YOUR GOAL:
Gather all lines with "computer" from the records.

(MATERIAL SHOWN Opens)

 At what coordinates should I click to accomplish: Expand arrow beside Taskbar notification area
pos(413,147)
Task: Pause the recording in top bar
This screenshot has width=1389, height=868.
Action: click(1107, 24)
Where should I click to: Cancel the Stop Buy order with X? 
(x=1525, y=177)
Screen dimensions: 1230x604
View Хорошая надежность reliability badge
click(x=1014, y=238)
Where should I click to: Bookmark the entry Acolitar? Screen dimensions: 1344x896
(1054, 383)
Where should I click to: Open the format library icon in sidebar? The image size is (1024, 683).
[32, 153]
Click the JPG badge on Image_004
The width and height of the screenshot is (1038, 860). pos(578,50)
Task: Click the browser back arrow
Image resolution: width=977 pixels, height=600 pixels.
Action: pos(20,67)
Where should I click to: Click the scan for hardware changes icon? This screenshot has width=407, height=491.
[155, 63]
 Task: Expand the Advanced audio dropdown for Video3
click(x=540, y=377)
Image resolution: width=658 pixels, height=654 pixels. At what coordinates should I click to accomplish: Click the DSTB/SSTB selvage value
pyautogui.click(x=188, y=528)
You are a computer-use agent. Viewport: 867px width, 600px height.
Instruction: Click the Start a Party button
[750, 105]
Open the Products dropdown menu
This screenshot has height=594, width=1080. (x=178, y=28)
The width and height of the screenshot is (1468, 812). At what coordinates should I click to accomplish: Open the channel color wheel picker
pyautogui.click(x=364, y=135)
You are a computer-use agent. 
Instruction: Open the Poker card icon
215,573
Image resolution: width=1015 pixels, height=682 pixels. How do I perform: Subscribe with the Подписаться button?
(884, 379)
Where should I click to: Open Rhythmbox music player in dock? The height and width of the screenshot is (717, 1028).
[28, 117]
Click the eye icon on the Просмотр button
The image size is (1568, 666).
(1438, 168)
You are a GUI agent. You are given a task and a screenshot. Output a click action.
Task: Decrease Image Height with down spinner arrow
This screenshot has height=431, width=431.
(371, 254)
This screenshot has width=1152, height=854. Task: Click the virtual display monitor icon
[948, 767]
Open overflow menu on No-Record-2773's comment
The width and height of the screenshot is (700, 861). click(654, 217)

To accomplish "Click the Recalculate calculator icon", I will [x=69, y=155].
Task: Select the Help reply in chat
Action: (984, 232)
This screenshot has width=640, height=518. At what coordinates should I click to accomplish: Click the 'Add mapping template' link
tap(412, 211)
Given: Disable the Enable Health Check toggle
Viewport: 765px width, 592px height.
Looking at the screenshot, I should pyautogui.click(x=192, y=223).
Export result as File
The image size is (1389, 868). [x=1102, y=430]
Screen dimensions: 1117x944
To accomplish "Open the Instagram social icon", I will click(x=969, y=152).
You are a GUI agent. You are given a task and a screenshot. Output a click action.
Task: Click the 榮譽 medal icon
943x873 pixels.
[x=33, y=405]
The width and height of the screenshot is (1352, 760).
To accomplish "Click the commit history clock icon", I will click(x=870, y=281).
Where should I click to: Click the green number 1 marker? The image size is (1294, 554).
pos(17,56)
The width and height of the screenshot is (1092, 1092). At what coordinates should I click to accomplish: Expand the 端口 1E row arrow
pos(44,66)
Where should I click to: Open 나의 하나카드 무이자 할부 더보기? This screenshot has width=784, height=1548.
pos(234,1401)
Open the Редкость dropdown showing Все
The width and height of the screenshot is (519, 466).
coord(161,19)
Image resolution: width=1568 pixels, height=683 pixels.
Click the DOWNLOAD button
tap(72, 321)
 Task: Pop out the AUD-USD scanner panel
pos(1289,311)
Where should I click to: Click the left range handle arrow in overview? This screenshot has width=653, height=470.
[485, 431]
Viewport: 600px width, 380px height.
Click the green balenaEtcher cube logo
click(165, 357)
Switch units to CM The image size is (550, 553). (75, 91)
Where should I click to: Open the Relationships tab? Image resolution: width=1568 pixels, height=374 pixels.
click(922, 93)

(MATERIAL SHOWN Closes)

EXERCISE RESPONSE:
You are a computer-use agent. Viewport: 867px width, 600px height.
You are a computer-use agent. 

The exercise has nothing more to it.